The Download CSV functionality allows you to generate and download a CSV report that includes all the information in Standard or Verbose mode corresponding to each view.
The Filters functionality allows you to filter entries by Operating System.
DNS Security - ENDPOINT settings
By enabling the DarkLayer Guard engine, the HEIMDAL Agent will enable the network filter that will protect the computer from accessing malicious domains or URLs.
DarkLayer Guard - turn ON/OFF the DarkLayer Guard DNS Filtering;
General Settings
Force DHCP DNS usage - this feature sets the DNS on the Network Interface Card(s) to Automatic (DHCP) behind the DarkLayer Guard engine. If the DarkLayer Guard engine fails to add 127.7.7.x or fe80::yyyy:yyyy:xxxx:xxxx on the NIC(s) it will revert to automatic DNS (served by the DHCP). By default, this option is disabled and DarkLayer Guard should work just fine on any type of computer. It is recommended only if you use a VPN product/service that resets the DNS IP Address (after disconnecting) and sets the DNS on Obtain DNS server address automatically on the NIC.
This option is NOT recommended if:
- You use a static DNS IP Address(es) on your NIC;
- You are applying it to a Domain Controller/DNS Server.
Use default loopback address - this feature tells the DarkLayer Guard to set the DNS on the Network Interface Card(s) to 127.0.0.1 instead of 127.7.7.x (for IPv4) and ::1 instead of fe80::yyyy:yyyy:xxxx:xxxx (for IPv6). This will enforce the DarkLayer Guard engine to intercept traffic from a single adapter. This setting helps ensure compatibility between DNS Security Endpoint and certain VPN products, as well as other software you may use, such as virtualization products;
Compatibility Settings
Pause DarkLayer Guard when Cisco Secure Endpoint connector is detected - this feature will pause the DarkLayer Guard engine while the endpoint is connected to Cisco Secure network. The DNS filtering with automatically re-enable after disconnecting from Cisco;
Check Interval - allows you to set the time interval of the DarkLayer Guard engine to check for new updates to the filtering database;
Domains allowlist – this feature allows the HEIMDAL Dashboard Administrator to allowlist a domain that is blocked by the Heimdal™ DNS Security.
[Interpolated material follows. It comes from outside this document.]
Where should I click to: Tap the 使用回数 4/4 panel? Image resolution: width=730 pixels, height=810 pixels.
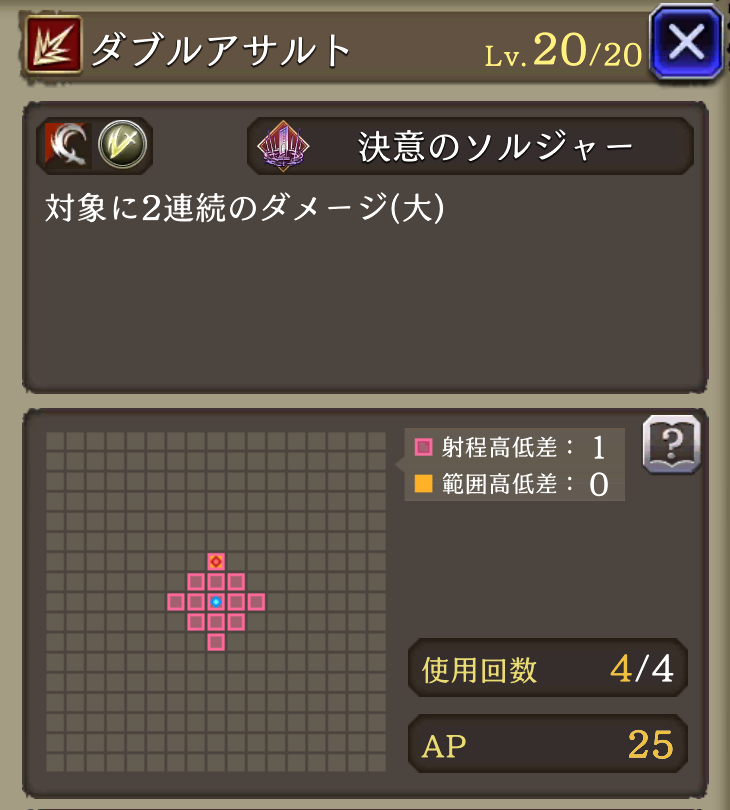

You can allowlist domains, subdomains, top-level domains (.com, .co.uk, etc.), or even multiple domains at once by uploading a CSV file (when saving an Excel workbook/sheet as a CSV file, the domains/subdomains are automatically delimited by a comma [,] and they need to be listed on the same row:
Domains blocklist - this feature allows the HEIMDAL Dashboard Administrator to blocklist a domain that Heimdal™ DNS Security - Endpoint does not consider a threat or block access to a specific domain. You can blocklist domains, subdomains, top-level domains (.com, .co.uk, etc.), or even multiple domains at once by uploading a CSV file (when saving an Excel workbook/sheet as a CSV file, the domains/subdomains are automatically delimited by a comma [,] and they need to be listed on the same row:
IMPORTANT
Do not use the DarkLayer Guard - Endpoint engine in combination with another DNS traffic scanning application because they might conflict with each other and none of them will work correctly. We recommend you disable other traffic scanning applications installed locally before you enable Heimdal's DarkLayer Guard engine.